Records contained in a dataset:
= = = = = = =

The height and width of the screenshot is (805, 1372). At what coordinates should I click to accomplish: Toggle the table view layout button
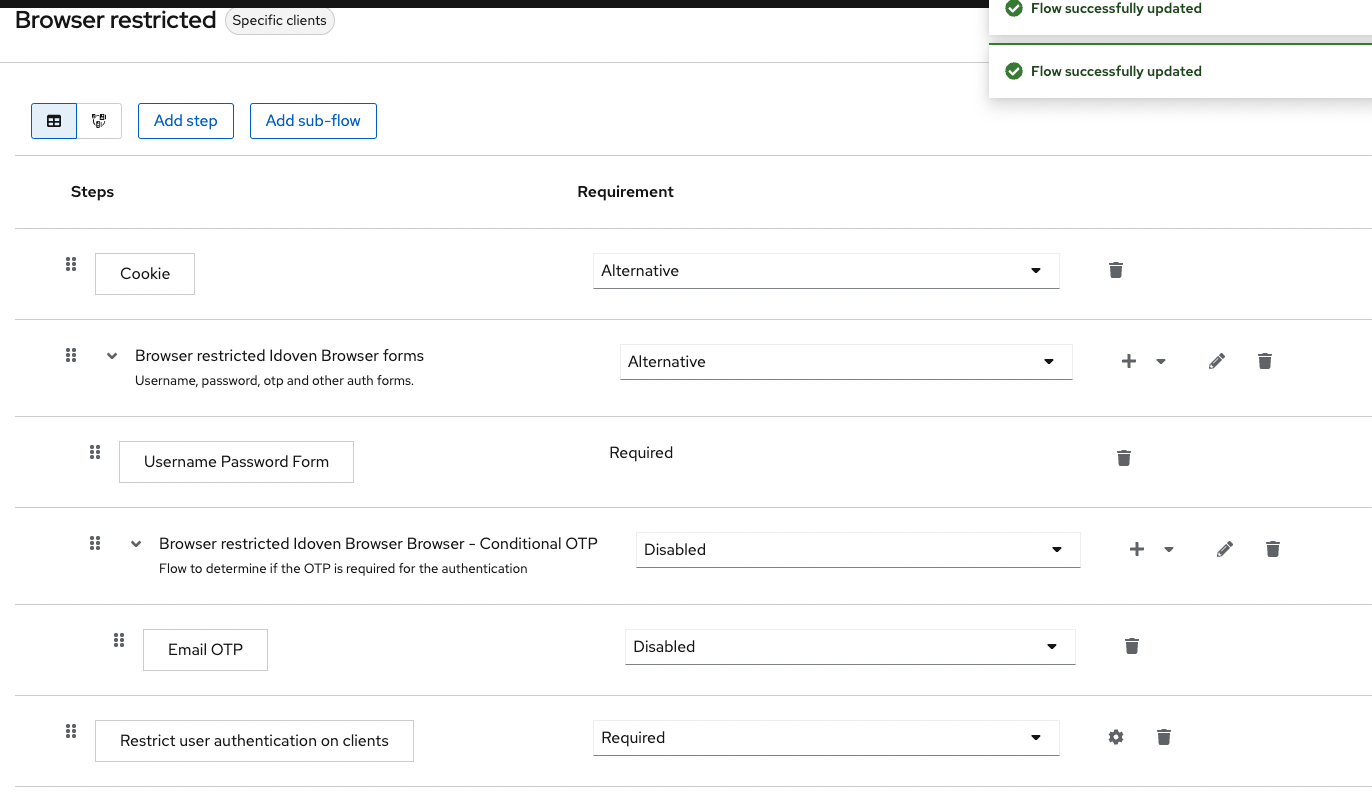pyautogui.click(x=53, y=120)
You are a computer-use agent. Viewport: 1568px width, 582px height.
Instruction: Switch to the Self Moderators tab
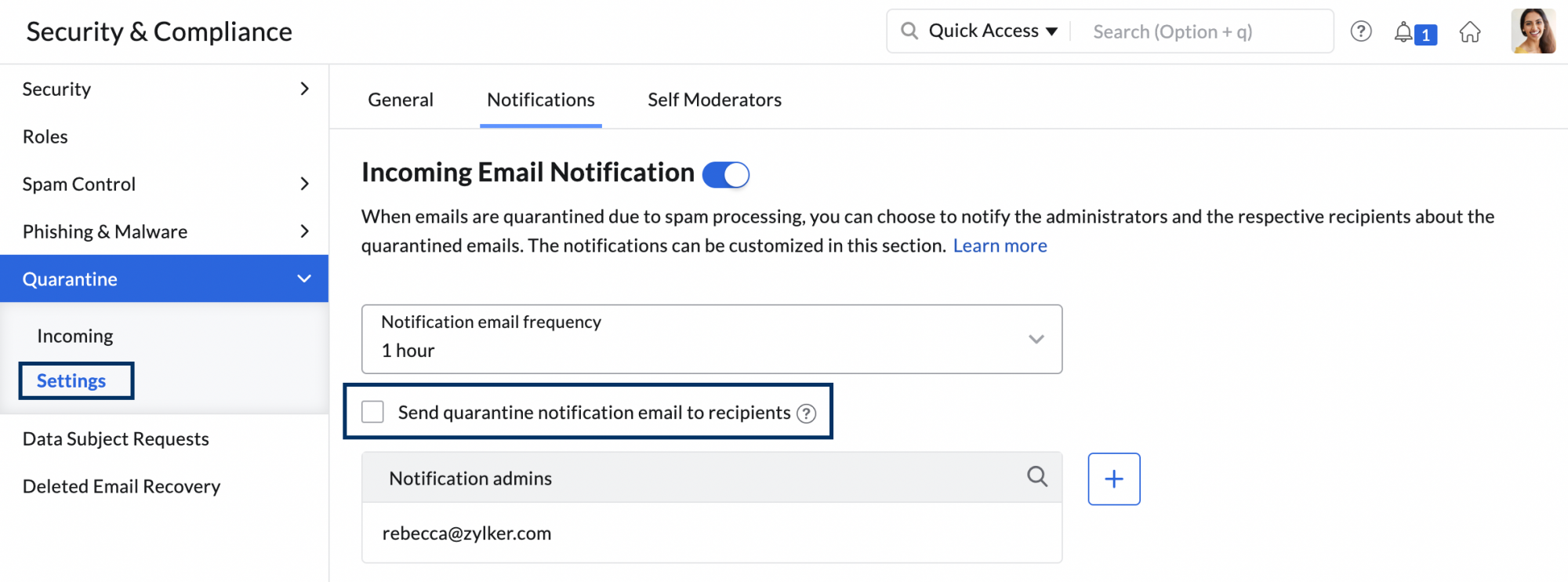(713, 100)
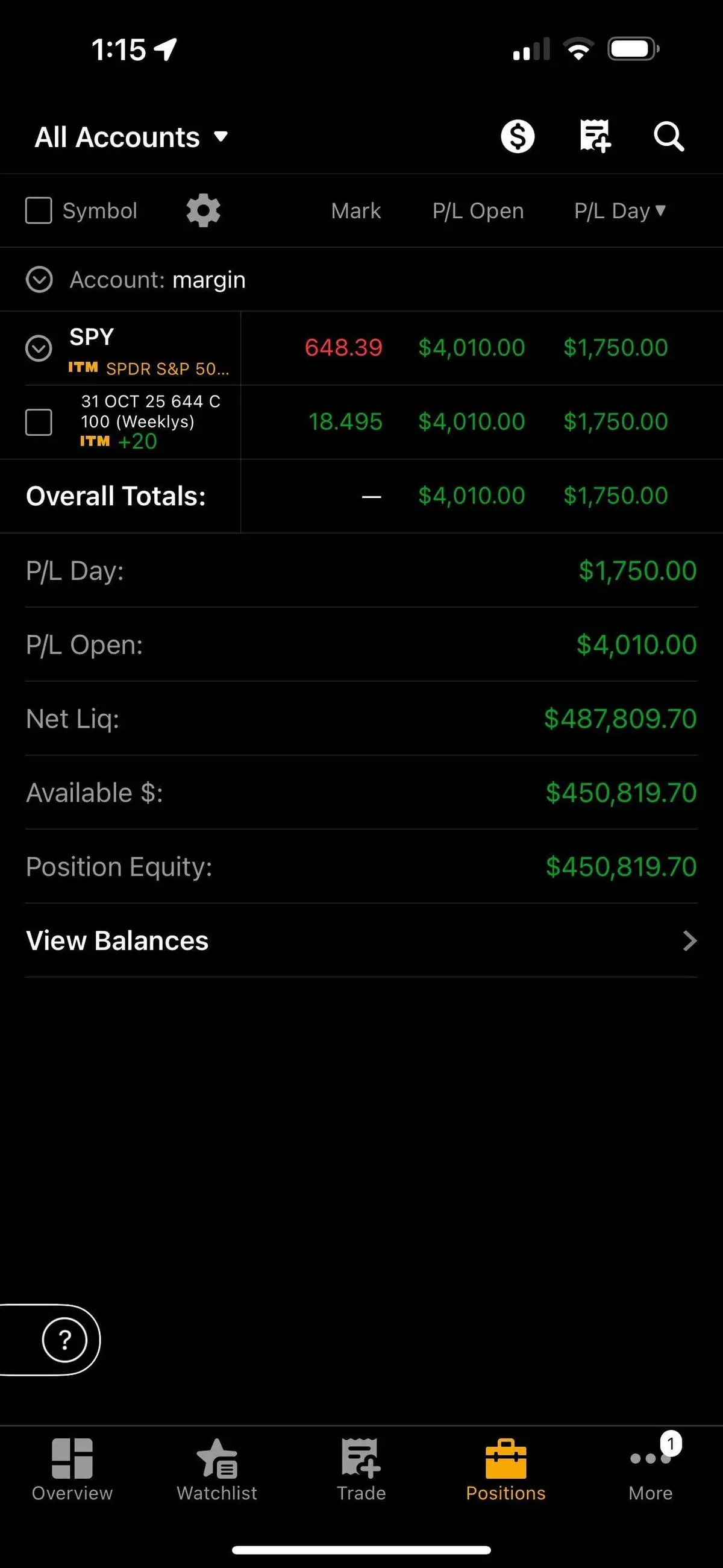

= = = = = = =

## Required action
Please print all the lines above exactly as given and leave out every picture.

## Your response
The height and width of the screenshot is (805, 1372). At what coordinates should I click to accomplish: Toggle the table view layout button
pyautogui.click(x=53, y=120)
You are a computer-use agent. Viewport: 1568px width, 582px height.
Instruction: Switch to the Self Moderators tab
(713, 100)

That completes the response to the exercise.